Funktion des Applikativs

Die unmittelbare Funktion des Applikativs ist es, einen Partizipanten in direkte Objektsfunktion zu bringen. Der Zweck dieser Operation hat mit den Funktionen des direkten Objekts zu tun:

Folglich wird der Applikativ angewandt, entweder um die totale Betroffenheit eines Partizipanten auszudrücken oder um ihn “thematischer” zu machen, also in einen Kontext einzubauen, der von ihm handelt (wo er also, funktional gesehen, definit ist).

Die allgemeinste Funktion des Applikativs besteht darin, einen Verbstamm transitiv zu machen. Diese Funktion teilt der Applikativ mit dem Kausativ. Die beiden Transitivierungsprozesse unterscheiden sich darin, daß der Applikativ eine Leerstelle für einen Undergoer, der Kausativ dagegen eine Leerstelle für einen Actor hinzufügt. Allerdings kann dieser Unterschied aufgehoben werden. So gibt es im Yukatekischen ein Transitivierungssuffix -t, das meist applikative, gelegentlich aber auch kausative Funktion hat. Z.B. lautet zu dem intransitiven Stamm áalkab “laufen” die Transitivierung áalkab-t. Als Applikativ bedeutet sie “in bezug auf jemanden laufen, d.h. hinter jemandem herlaufen”. Als Kausativ bedeutet sie “jemanden laufen machen”. Das Beispiel kann gleichzeitig als Locus des Übergangs zwischen den beiden Funktionen dienen, denn die beiden Bedeutungen laufen fast auf dasselbe hinaus.

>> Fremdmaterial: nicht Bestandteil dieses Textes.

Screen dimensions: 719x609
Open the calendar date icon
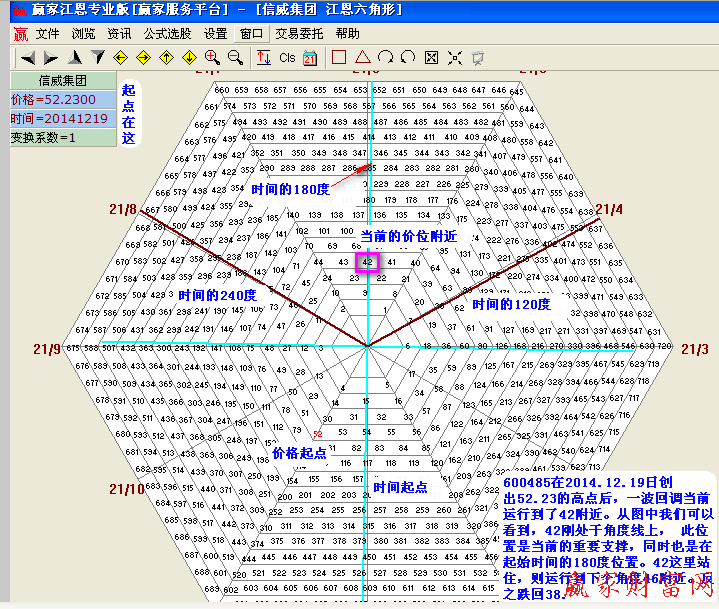point(310,57)
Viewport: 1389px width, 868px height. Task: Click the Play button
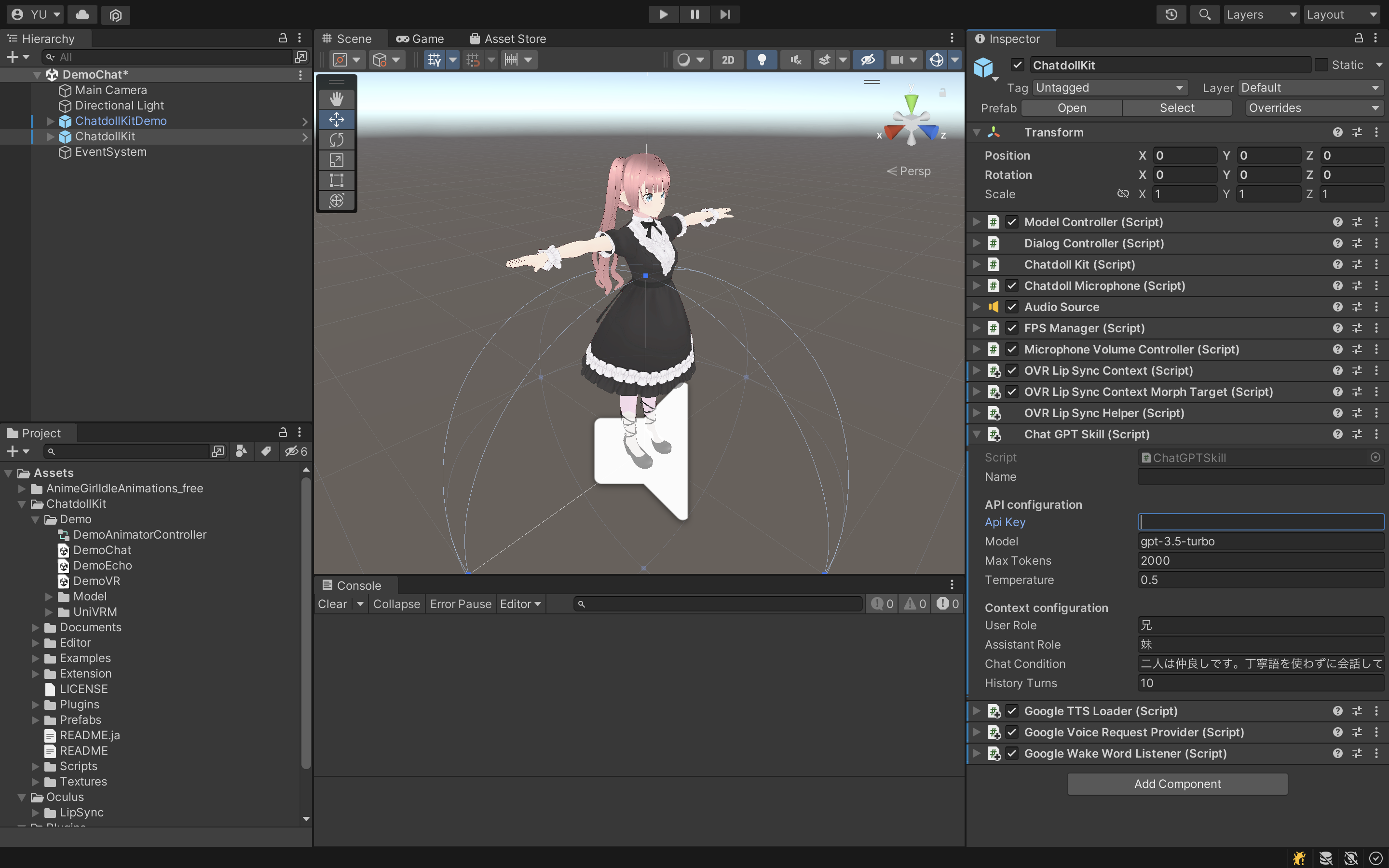click(x=664, y=14)
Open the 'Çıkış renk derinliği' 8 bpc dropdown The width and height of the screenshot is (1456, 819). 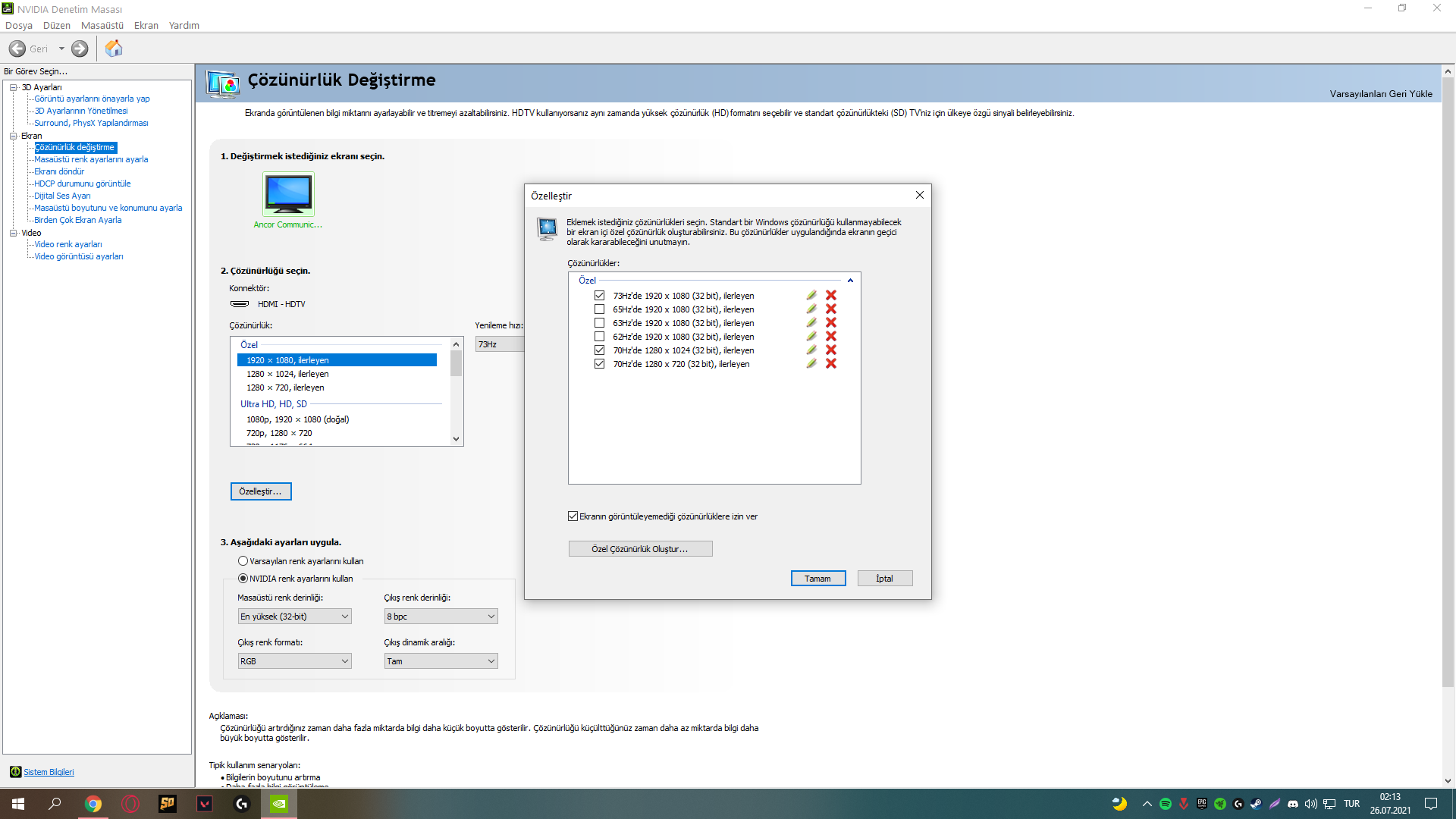(x=441, y=617)
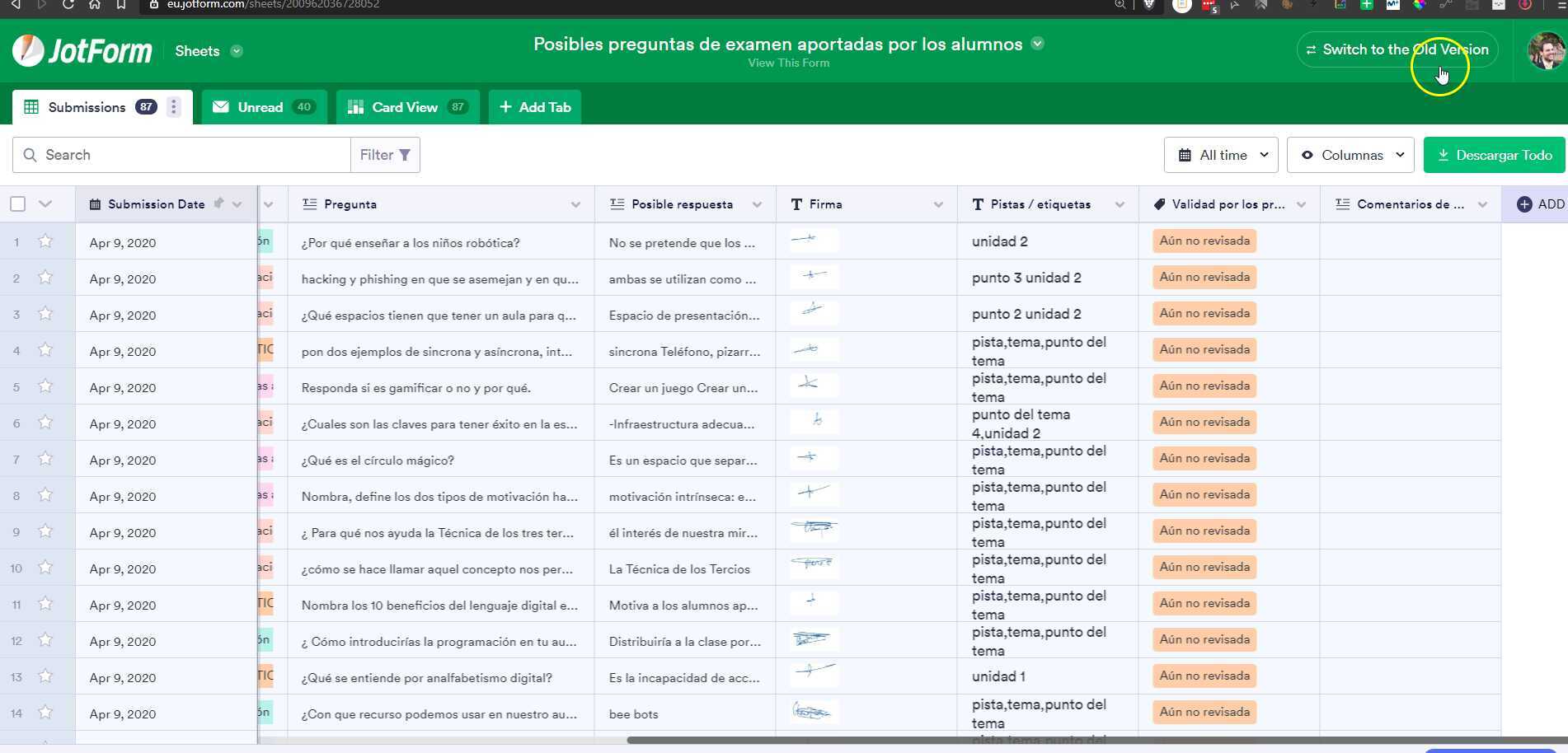The image size is (1568, 753).
Task: Open the three-dot menu on Submissions tab
Action: click(x=173, y=106)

1 In deutschen applikativen Verben ist – im Gegensatz zu den meisten basistransitiven Verben – das direkte Objekt i.a. obligatorisch. Das ist innerhalb des Systems verständlich, denn die applikative Derivation hat man ja gerade zu dem Zweck gemacht, ein direktes Objekt anschließen zu können.

Literatur

Shibatani, Masayoshi 1996, "Applicatives and benefactives: A cognitive account." Shibatani, Masayoshi & Thompson, Sandra A. (eds.), Grammatical constructions. Their form and meaning. Oxford: Clarendon Press; 157-194.